### Task directions
In the records below, take everything from the line containing "Where should I click to: Open the Mặc" down to the line containing "click(699, 33)", both included, and put it into a JSON list of strings with one string per line. Leave out blank lines.

### Listing
● ● ● ● ●

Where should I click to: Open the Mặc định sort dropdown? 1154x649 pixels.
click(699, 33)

● ● ● ● ●

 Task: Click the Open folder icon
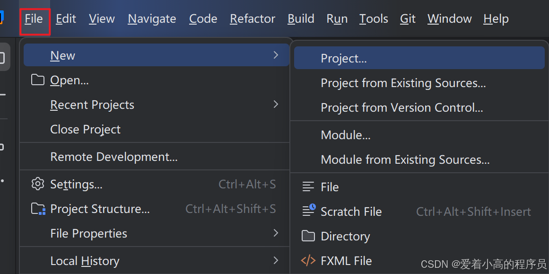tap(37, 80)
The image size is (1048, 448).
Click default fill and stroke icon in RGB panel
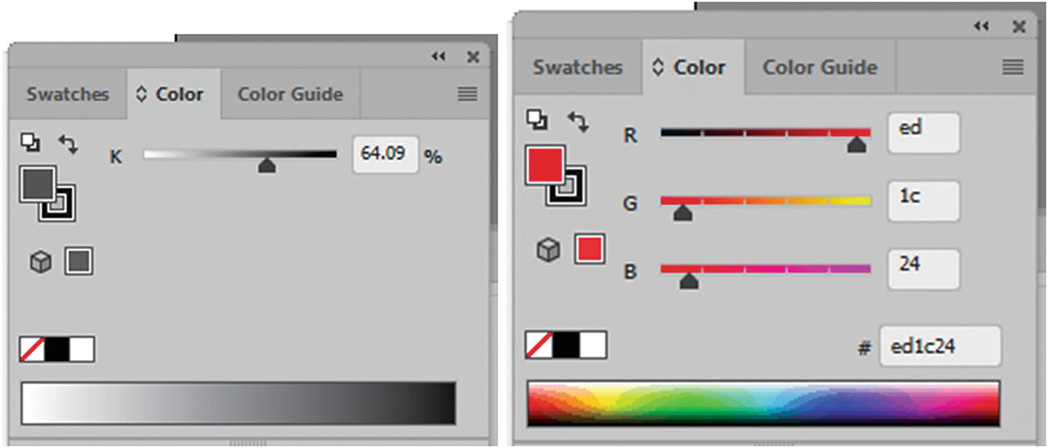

● ● ● ● ●

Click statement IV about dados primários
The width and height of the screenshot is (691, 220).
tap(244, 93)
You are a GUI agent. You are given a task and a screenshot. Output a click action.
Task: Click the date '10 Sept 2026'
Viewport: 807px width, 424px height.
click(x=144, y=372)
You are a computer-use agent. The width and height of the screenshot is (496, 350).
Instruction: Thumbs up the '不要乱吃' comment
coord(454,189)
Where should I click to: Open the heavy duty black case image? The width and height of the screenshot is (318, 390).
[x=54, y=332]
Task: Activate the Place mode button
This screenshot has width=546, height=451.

● ● ● ● ●

### Task output
[
  "Where should I click to: Open the Mặc định sort dropdown? 1154x649 pixels.",
  "click(699, 33)"
]